Asparagus With Creamy Bacon Sauce
Need an easy vegetable side dish idea? Make this roasted asparagus with a creamy dairy-free Dijon sauce with bacon. Ready in 15 minutes with just a few easy ingredients, this asparagus tastes like a gourmet restaurant-quality meal! The 10-minute creamy dairy-free sauce is perfect for spooning over the asparagus and your protein of choice, such as fish or chicken.
This asparagus side dish is AIP, paleo, and SIBO diet-friendly.
Roasting asparagus brings out its wonderful, nutty flavor. Depending on its thickness, asparagus is cooked in 10-15 minutes, making it the perfect quick side dish when you’re short on time.
Asparagus is great for our diets because it is low in calories but high in nutrients and vitamins. It contains a lot of vitamin K, which helps support healthy bones and blood flow. It is also high in fiber, which helps us feel full and satisfied. Asparagus contains prebiotic fiber, which helps our gut maintain healthy probiotic bacteria that is needed for digestion health. In addition, asparagus is high in vitamins A, C, E, folate, and potassium.
Creamy AIP bacon sauce
As delicious as roasted asparagus is on its own, it tastes even better when served with this tasty creamy dairy-free sauce that is flavored with Dijon mustard and bacon.
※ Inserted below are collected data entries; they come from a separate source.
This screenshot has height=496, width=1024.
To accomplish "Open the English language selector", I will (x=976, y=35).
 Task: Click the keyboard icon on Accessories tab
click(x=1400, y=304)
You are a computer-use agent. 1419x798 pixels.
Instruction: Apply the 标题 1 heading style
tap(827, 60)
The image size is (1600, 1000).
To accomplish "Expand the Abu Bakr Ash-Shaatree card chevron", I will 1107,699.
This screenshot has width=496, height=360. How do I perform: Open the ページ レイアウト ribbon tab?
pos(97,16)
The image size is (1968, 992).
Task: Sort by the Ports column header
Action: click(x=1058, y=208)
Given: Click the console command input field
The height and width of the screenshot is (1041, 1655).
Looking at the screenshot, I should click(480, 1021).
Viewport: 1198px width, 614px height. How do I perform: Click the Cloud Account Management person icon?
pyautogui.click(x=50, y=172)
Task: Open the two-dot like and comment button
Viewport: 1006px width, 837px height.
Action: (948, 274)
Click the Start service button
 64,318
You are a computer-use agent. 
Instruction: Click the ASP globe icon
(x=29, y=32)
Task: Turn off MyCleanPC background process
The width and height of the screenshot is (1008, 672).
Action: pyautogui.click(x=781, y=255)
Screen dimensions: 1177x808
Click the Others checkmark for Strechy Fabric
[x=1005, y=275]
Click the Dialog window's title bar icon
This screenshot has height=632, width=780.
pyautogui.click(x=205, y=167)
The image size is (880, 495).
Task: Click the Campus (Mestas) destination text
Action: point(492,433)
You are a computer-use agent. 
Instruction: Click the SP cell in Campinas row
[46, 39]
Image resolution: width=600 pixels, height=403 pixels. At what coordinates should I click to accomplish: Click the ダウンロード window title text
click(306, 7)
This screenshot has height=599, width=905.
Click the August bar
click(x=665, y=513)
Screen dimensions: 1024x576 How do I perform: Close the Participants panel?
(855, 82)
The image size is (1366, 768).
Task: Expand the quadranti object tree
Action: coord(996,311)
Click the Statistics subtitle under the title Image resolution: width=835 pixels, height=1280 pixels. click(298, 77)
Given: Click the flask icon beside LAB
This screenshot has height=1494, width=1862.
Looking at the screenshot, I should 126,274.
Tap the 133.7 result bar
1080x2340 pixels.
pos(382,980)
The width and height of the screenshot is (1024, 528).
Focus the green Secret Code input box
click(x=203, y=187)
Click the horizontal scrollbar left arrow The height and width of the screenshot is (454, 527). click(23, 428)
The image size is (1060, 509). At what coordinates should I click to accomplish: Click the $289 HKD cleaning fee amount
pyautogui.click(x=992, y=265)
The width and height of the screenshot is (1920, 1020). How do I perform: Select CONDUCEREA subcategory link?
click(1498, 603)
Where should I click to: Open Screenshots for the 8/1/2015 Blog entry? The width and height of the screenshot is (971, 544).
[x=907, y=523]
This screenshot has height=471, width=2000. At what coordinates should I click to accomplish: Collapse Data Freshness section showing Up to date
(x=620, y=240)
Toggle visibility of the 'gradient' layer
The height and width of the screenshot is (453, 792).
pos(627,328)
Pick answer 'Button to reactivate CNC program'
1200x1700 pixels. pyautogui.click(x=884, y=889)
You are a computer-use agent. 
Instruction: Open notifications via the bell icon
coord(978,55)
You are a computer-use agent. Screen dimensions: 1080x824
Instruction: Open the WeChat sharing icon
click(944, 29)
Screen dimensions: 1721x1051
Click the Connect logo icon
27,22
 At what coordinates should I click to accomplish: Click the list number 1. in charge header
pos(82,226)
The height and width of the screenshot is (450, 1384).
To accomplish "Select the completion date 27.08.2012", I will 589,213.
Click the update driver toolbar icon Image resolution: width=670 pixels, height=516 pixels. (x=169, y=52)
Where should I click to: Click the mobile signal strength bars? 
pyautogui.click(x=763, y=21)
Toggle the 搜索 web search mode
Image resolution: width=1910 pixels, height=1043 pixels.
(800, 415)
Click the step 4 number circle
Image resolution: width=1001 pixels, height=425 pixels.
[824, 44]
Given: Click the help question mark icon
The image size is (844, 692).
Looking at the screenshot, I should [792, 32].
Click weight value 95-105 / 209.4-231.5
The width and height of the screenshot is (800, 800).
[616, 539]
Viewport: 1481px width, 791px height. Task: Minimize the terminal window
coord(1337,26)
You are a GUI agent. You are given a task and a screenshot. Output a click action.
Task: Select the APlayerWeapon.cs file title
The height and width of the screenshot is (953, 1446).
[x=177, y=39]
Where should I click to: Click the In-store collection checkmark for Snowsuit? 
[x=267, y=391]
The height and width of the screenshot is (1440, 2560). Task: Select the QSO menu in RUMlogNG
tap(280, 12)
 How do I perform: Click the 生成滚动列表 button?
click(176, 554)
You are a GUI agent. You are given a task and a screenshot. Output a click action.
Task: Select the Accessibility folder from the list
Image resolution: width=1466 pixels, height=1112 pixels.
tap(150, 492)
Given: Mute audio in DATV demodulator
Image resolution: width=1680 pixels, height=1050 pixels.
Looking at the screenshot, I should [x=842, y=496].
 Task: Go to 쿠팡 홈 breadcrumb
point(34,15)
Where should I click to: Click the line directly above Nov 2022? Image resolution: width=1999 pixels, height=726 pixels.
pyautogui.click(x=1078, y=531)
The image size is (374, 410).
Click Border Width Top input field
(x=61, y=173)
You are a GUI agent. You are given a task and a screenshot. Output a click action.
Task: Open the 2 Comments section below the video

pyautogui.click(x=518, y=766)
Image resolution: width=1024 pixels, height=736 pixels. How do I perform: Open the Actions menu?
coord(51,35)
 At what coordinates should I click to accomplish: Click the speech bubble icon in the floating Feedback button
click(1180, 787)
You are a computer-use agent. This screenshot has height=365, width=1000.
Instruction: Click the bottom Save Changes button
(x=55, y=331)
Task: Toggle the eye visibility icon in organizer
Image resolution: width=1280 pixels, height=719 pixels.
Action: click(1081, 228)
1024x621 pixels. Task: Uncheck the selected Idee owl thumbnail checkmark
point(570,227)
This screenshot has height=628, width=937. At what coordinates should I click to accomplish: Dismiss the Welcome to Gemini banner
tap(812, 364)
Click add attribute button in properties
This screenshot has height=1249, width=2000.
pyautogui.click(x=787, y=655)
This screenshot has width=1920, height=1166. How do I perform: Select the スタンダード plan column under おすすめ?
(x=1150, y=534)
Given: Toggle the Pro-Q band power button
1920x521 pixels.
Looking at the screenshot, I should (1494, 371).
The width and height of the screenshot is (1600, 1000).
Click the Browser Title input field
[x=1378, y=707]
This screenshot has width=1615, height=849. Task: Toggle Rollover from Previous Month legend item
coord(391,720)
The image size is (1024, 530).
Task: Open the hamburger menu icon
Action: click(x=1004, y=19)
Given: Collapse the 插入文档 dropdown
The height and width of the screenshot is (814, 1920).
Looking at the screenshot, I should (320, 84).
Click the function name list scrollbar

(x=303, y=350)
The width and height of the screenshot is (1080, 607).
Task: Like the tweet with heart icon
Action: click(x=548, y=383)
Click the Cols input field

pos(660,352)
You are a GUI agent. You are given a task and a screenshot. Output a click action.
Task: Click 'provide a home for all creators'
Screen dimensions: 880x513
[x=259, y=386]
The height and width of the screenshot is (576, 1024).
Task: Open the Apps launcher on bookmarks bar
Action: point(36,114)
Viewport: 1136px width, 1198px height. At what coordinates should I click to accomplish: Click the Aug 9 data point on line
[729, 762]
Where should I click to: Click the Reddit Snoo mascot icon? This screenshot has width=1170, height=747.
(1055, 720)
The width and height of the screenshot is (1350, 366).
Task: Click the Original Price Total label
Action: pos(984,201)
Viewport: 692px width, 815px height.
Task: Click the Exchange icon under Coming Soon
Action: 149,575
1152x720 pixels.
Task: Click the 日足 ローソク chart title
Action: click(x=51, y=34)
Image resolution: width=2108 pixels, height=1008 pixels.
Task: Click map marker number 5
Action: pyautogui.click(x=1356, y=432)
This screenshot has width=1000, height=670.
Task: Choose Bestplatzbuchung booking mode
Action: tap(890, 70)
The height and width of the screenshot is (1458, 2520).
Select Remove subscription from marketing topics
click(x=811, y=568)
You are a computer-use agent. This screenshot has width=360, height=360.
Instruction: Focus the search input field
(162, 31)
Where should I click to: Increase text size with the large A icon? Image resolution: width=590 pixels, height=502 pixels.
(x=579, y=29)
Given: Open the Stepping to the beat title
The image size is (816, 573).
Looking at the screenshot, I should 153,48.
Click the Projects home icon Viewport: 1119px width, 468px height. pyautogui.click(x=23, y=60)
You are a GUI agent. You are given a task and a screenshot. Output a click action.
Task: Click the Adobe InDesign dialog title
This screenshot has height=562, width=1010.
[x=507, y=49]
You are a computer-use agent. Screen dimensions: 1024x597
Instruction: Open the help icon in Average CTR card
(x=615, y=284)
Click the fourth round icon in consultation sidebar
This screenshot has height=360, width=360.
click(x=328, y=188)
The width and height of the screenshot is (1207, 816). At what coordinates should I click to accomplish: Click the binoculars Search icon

This sauce can be prepared quickly on the stove-top while the asparagus is roasting:
Cook 4 slices of bacon and let it cool before crumbling it. You will discard most of the bacon drippings, leaving only ½ tablespoon or so in the pan. While bacon might have a reputation of being an unhealthy food, if you choose uncured bacon and discard most of the bacon drippings, you’ll end up with lots of flavor for your dishes along with some protein, without too much extra fat.
To make the sauce, you’ll saute minced garlic in the bacon drippings for a minute, then add coconut milk, Dijon mustard, and tapioca starch to the sauce, whisking immediately to incorporate the tapioca starch.
The coconut milk gives the sauce a rich creaminess and adds other nutrients to this dish: it is high in electrolytes, such as potassium, magnesium, and phosphorus. These electrolytes help maintain normal muscle, heart, and nerve function. Coconut milk is also high in iron, which keeps the blood cells healthy and helps prevent anemia.
The tapioca starch is an AIP-friendly flour alternative that is used to thicken the sauce a little so it is not watery and coats the asparagus better.
This recipe makes a little bit of extra sauce, which is a good thing because you’ll want to spoon it over everything! This sauce goes perfectly with most proteins, such as baked cod or chicken, and makes a great sauce for a starchy side dish, such as mashed parsnips or sweet potato mash.